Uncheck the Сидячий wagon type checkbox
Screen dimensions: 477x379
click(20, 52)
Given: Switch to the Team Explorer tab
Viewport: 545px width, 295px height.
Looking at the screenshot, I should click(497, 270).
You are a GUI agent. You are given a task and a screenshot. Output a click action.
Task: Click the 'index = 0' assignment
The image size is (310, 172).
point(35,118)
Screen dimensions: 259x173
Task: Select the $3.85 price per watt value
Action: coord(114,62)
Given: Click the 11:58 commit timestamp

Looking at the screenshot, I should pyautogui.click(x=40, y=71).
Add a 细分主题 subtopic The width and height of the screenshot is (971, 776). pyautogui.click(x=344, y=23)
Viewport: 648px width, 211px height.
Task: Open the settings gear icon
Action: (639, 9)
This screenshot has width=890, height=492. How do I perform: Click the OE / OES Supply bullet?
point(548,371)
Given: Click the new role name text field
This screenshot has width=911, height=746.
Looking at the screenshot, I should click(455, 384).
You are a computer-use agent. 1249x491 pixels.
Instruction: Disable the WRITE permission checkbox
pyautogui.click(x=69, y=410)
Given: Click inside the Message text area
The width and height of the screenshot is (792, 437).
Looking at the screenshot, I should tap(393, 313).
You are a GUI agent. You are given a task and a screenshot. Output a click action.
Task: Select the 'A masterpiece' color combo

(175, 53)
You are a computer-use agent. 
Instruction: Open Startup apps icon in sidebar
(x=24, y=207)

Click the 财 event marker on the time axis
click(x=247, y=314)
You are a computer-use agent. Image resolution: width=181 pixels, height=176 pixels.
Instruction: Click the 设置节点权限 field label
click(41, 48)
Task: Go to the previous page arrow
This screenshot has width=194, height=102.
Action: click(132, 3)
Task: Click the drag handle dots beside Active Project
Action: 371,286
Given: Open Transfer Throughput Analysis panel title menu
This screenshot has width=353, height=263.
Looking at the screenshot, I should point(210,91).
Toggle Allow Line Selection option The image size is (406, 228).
+ + + +
◆ TASK OBJECTIVE:
Word for word, transcribe each of the entries above.

◆ EXERCISE RESPONSE:
Uncheck the Сидячий wagon type checkbox
Screen dimensions: 477x379
click(20, 52)
Given: Switch to the Team Explorer tab
Viewport: 545px width, 295px height.
Looking at the screenshot, I should click(497, 270).
You are a GUI agent. You are given a task and a screenshot. Output a click action.
Task: Click the 'index = 0' assignment
The image size is (310, 172).
point(35,118)
Screen dimensions: 259x173
Task: Select the $3.85 price per watt value
Action: coord(114,62)
Given: Click the 11:58 commit timestamp

Looking at the screenshot, I should pyautogui.click(x=40, y=71).
Add a 细分主题 subtopic The width and height of the screenshot is (971, 776). pyautogui.click(x=344, y=23)
Viewport: 648px width, 211px height.
Task: Open the settings gear icon
Action: (639, 9)
This screenshot has width=890, height=492. How do I perform: Click the OE / OES Supply bullet?
point(548,371)
Given: Click the new role name text field
This screenshot has width=911, height=746.
Looking at the screenshot, I should click(455, 384).
You are a computer-use agent. 1249x491 pixels.
Instruction: Disable the WRITE permission checkbox
pyautogui.click(x=69, y=410)
Given: Click inside the Message text area
The width and height of the screenshot is (792, 437).
Looking at the screenshot, I should tap(393, 313).
You are a GUI agent. You are given a task and a screenshot. Output a click action.
Task: Select the 'A masterpiece' color combo

(175, 53)
You are a computer-use agent. 
Instruction: Open Startup apps icon in sidebar
(x=24, y=207)

Click the 财 event marker on the time axis
click(x=247, y=314)
You are a computer-use agent. Image resolution: width=181 pixels, height=176 pixels.
Instruction: Click the 设置节点权限 field label
click(41, 48)
Task: Go to the previous page arrow
This screenshot has width=194, height=102.
Action: click(132, 3)
Task: Click the drag handle dots beside Active Project
Action: 371,286
Given: Open Transfer Throughput Analysis panel title menu
This screenshot has width=353, height=263.
Looking at the screenshot, I should point(210,91).
Toggle Allow Line Selection option The image size is (406, 228).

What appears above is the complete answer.